The National Security Agency (NSA) isn’t limiting itself to telephone metadata and email communications. The agency is building a massive database of photos as part of a facial recognition projection to track and identify targets, reports The New York Times. Millions of images are collected per day, according to documents obtained by NSA whistleblower Edward Snowden, with some 55,000 of “facial recognition quality.”
One presentation explaining the program says, “It’s not just the traditional communications we’re after: It’s taking a full-arsenal approach that digitally exploits the clues a target leaves behind in their regular activities on the net to compile biographic and biometric information” to “implement precision targeting.” Images are likely harvested from social media sites such as Facebook as well as from private communications captured by the NSA. But the latter would require court approval if domestic communications were targeted.

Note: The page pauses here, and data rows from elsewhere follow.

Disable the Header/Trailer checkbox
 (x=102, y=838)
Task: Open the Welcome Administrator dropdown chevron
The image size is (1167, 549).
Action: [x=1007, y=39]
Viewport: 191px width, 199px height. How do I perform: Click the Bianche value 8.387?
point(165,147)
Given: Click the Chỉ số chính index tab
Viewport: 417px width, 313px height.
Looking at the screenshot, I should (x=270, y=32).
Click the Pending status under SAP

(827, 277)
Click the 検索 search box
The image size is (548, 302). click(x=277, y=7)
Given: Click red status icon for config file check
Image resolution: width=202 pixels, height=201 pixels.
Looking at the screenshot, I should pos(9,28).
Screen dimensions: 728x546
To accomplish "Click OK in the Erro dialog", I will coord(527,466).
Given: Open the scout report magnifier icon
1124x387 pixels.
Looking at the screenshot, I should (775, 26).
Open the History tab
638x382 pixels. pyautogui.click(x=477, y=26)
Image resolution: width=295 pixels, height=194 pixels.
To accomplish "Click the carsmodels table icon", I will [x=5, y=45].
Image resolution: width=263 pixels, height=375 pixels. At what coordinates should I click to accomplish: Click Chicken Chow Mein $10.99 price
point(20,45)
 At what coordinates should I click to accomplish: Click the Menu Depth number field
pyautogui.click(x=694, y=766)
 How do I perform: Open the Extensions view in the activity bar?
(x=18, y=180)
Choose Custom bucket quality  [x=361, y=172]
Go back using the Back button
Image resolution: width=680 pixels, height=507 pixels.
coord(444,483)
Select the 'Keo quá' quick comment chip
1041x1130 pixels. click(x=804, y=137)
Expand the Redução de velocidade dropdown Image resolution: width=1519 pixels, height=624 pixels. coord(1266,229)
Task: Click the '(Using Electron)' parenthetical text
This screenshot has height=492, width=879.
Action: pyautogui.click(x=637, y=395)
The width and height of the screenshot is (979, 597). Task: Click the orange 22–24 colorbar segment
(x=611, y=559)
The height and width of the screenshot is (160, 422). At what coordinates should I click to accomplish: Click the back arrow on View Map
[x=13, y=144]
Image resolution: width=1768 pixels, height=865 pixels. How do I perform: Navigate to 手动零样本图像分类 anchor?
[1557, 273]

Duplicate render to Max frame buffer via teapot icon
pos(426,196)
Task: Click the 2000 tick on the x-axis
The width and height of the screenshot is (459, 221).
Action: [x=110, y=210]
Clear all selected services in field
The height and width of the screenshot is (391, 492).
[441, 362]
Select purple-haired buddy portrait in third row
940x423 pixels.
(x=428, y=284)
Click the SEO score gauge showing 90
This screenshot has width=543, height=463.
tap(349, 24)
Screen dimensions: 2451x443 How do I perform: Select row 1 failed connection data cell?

An NSA spokeswoman tells The New York Times that “we would not be doing our job if we didn’t seek ways to continuously improve the precision of signals intelligence activities — aiming to counteract the efforts of valid foreign intelligence targets to disguise themselves or conceal plans to harm the United States and its allies.” She says that the agency cannot access state driver’s license databases or U.S. passport images. She added that the image collection was separate from the agency’s bulk collection of metadata.
Databases of images can be used to identify and track subjects — if the facial recognition technology is advanced enough. According to the Times, presentations show how the technology could match two photos of the same man, one bearded and the other not. Other technology has been used to analyze the backgrounds of photos to identify their locations against satellite imagery. But facial recognition technology is widely thought to need significantly more work. Images taken from an angle, for example, are difficult to identify. The NSA’s efforts here are not unique: other agencies like the FBI and State Department have massive image databases, and private firms are working on advancing facial recognition technologies.